* Begin Input for this task *
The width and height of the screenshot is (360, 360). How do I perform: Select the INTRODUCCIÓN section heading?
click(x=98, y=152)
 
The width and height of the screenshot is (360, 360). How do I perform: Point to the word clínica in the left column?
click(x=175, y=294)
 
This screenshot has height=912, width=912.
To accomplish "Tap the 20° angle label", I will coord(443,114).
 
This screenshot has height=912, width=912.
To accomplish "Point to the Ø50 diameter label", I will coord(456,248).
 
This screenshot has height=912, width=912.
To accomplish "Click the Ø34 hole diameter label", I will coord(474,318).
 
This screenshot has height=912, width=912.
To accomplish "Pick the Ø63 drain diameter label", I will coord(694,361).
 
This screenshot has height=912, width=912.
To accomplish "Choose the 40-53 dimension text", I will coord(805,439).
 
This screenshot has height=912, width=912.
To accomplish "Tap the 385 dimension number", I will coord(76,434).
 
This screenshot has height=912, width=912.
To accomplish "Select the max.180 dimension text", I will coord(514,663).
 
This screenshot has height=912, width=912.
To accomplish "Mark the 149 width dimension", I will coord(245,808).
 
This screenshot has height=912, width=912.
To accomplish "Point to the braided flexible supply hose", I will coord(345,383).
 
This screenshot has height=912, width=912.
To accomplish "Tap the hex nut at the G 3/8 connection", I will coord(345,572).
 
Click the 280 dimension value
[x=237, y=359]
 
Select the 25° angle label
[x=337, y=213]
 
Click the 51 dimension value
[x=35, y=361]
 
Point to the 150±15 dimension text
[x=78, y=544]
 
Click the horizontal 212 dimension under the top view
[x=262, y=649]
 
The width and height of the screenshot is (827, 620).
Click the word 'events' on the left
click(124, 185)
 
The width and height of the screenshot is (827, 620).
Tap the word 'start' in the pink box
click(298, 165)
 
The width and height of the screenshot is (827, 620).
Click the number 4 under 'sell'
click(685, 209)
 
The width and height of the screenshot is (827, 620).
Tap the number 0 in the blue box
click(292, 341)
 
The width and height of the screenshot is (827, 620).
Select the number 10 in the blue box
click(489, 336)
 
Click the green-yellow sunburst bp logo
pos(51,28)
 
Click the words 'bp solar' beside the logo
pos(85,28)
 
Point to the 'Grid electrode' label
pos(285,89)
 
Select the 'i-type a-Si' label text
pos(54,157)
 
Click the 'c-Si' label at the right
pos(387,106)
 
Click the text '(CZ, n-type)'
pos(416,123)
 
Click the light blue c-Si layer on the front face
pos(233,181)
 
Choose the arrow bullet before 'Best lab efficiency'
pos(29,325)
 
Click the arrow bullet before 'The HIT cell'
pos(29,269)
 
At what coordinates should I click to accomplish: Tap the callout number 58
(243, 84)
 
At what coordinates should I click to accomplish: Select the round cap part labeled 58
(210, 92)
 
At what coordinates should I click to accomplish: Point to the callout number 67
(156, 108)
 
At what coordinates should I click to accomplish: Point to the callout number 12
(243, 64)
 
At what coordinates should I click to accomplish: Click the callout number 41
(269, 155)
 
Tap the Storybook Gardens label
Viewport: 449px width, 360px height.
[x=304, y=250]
* End Input for this task *
What you need to do –
Copy the records from the start through the line containing "[x=262, y=649]", both ends included, with the requests unchanged, and multiply every coordinate in the answers by 0.35, rounding to the nearest whole number with halves rounded up. Leave all other numbers, including those in the requests, unchanged.

Solution below –
The width and height of the screenshot is (360, 360). How do I perform: Select the INTRODUCCIÓN section heading?
click(x=34, y=53)
 
The width and height of the screenshot is (360, 360). How do I perform: Point to the word clínica in the left column?
click(x=61, y=103)
 
This screenshot has height=912, width=912.
To accomplish "Tap the 20° angle label", I will coord(155,40).
 
This screenshot has height=912, width=912.
To accomplish "Point to the Ø50 diameter label", I will coord(160,87).
 
This screenshot has height=912, width=912.
To accomplish "Click the Ø34 hole diameter label", I will coord(166,111).
 
This screenshot has height=912, width=912.
To accomplish "Pick the Ø63 drain diameter label", I will coord(243,126).
 
This screenshot has height=912, width=912.
To accomplish "Choose the 40-53 dimension text", I will coord(282,154).
 
This screenshot has height=912, width=912.
To accomplish "Tap the 385 dimension number", I will coord(27,152).
 
This screenshot has height=912, width=912.
To accomplish "Select the max.180 dimension text", I will coord(180,232).
 
This screenshot has height=912, width=912.
To accomplish "Mark the 149 width dimension", I will coord(86,283).
 
This screenshot has height=912, width=912.
To accomplish "Point to the braided flexible supply hose", I will coord(121,134).
 
This screenshot has height=912, width=912.
To accomplish "Tap the hex nut at the G 3/8 connection", I will coord(121,200).
 
Click the 280 dimension value
[x=83, y=126]
 
Select the 25° angle label
[x=118, y=75]
 
Click the 51 dimension value
[x=12, y=126]
 
Point to the 150±15 dimension text
[x=27, y=190]
 
Click the horizontal 212 dimension under the top view
[x=92, y=227]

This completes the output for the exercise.